- [PAGE EXCERPT]:
"""

Who would be described as an adulterer? James continues, “know ye not that the friendship of the world is enmity with God?” Three phrases in this question clarify what is seen to be spiritual collaboration:

The first phrase, “know ye not,” is quite telling. There are two common Greek verbs that mean “to know,” the word ginwskw and the word oida. The first word, ginwskw, has to do with knowing as the result of some type of observation. “This verb is variously nuanced in contexts relating to familiarity acquired through experience or association with [some] pers. or thing.”[3] The second word, the word used here by James, oida, is very frequently synonymous with ginwskw. Where their meanings diverge, this word oida has to do with knowing something by reflection.[4] It is just knowing something without having to consciously learn it. Therefore, James seems to be questioning his readers about an issue they ought to be able to think their way through, not something they need to learn by experience or by practice. This verse deals with something the child of God should just know.

The second phrase reads, “that the friendship of the world . . . .” By world, of course, is not meant the globe we live on, but the interconnected system of societies and cultures of mankind. The Apostle John would have been familiar with this verse when he wrote First John 2.15-16 and First John 5.19:

2.15  Love not the world, neither the things that are in the world. If any man love the world, the love of the Father is not in him.

"""

- [MATERIAL SUPPLIED]:
"""

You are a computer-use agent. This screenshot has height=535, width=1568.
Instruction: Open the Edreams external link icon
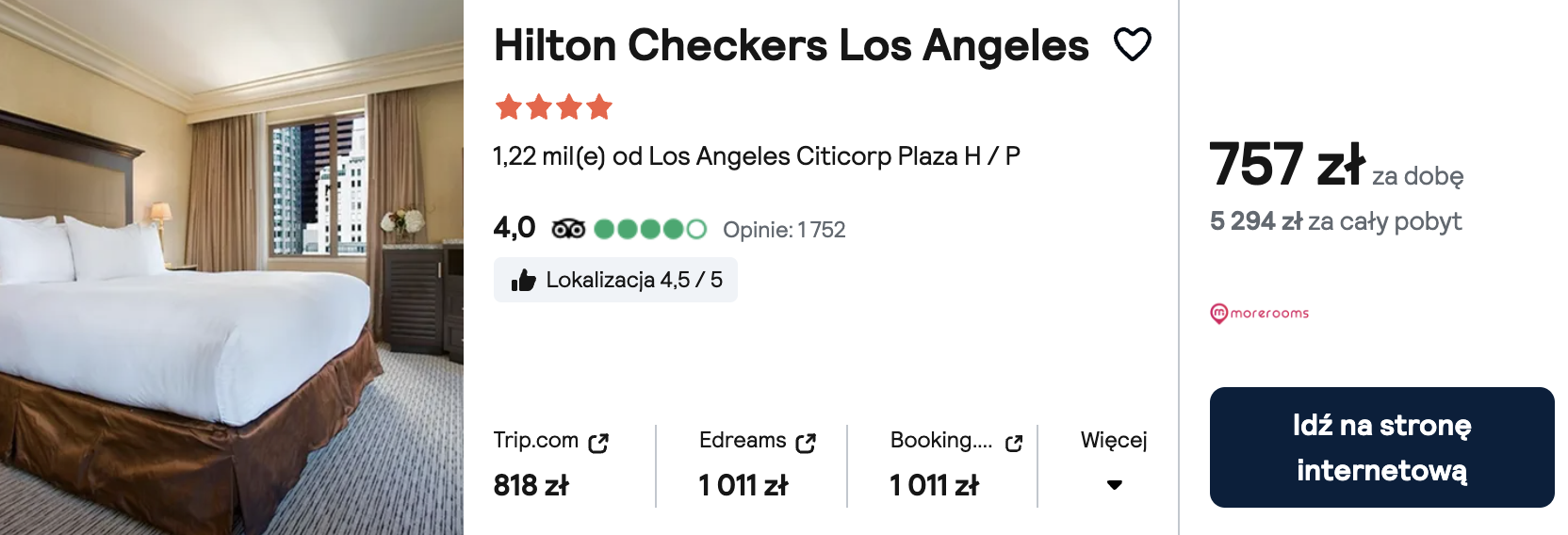click(806, 443)
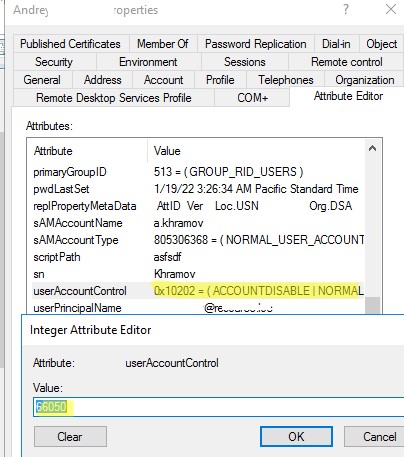Open the Remote Desktop Services Profile tab
This screenshot has width=404, height=457.
point(114,98)
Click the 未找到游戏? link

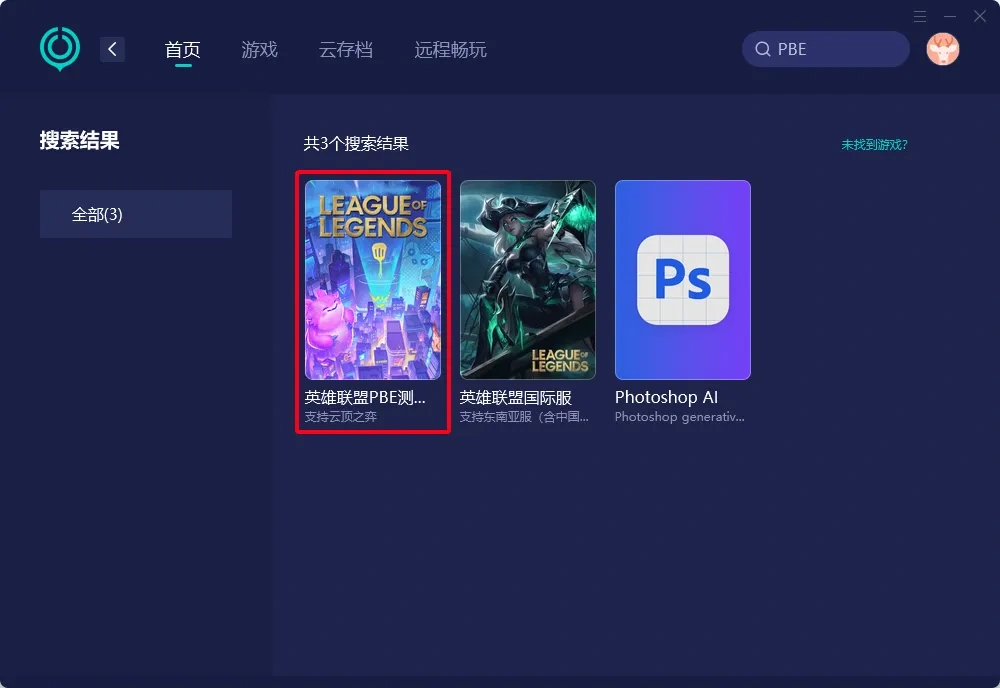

"""

- [SET EXERCISE 1]: In the passage on James, which Greek verb for "to know" does James use?
- [SET EXERCISE 2]: Please extract the part of the passage on James starting with "The second phrase" and going on through "not in him.".

- [RIGHT ANSWER 1]: James uses oida.

- [RIGHT ANSWER 2]:
The second phrase reads, “that the friendship of the world . . . .” By world, of course, is not meant the globe we live on, but the interconnected system of societies and cultures of mankind. The Apostle John would have been familiar with this verse when he wrote First John 2.15-16 and First John 5.19:

2.15  Love not the world, neither the things that are in the world. If any man love the world, the love of the Father is not in him.